- **Task description**: Locate the line containing "The image size is (640, 511)." in the data below. Reproduce it and every following line up to the end, exactly as given.

***

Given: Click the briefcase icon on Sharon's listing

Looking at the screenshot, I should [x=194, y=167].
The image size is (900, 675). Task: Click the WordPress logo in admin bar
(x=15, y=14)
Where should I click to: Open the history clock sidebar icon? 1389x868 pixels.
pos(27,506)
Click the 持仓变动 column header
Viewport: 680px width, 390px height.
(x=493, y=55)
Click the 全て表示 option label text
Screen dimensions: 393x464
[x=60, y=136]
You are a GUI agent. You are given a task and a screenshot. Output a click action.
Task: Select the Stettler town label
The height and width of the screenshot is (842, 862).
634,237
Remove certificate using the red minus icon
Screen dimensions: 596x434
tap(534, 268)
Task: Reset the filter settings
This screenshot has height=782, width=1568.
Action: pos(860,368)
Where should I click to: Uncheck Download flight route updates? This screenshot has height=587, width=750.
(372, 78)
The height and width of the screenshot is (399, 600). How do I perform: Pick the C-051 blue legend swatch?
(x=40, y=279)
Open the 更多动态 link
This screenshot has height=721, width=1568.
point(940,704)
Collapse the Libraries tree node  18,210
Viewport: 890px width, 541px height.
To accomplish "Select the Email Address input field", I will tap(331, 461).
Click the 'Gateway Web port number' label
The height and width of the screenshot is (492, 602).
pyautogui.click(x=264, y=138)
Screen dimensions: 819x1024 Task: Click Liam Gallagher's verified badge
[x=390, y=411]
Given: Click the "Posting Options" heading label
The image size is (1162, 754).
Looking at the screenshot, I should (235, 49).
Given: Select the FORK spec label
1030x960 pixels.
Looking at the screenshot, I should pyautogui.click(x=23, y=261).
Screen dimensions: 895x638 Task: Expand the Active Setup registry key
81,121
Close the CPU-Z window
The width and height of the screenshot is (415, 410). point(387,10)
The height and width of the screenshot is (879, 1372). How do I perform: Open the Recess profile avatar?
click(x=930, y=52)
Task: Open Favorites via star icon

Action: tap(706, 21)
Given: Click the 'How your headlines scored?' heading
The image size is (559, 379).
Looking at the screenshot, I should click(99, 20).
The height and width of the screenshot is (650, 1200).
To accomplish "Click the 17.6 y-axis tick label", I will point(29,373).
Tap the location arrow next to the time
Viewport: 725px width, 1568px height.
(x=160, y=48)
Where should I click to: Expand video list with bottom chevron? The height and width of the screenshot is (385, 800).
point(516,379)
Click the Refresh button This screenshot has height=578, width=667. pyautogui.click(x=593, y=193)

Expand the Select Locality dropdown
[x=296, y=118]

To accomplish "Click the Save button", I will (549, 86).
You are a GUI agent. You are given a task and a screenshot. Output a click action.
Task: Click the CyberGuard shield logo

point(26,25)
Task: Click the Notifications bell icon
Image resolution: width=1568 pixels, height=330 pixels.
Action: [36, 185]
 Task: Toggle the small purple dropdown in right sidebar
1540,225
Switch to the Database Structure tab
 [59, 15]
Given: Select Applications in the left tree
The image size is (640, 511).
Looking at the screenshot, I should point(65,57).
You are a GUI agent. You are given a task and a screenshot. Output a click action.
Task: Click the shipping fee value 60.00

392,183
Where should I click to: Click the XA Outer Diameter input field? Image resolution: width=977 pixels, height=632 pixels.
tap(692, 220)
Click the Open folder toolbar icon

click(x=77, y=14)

***

- **Written answer**:
The image size is (640, 511).
Looking at the screenshot, I should point(65,57).
You are a GUI agent. You are given a task and a screenshot. Output a click action.
Task: Click the shipping fee value 60.00

392,183
Where should I click to: Click the XA Outer Diameter input field? Image resolution: width=977 pixels, height=632 pixels.
tap(692, 220)
Click the Open folder toolbar icon

click(x=77, y=14)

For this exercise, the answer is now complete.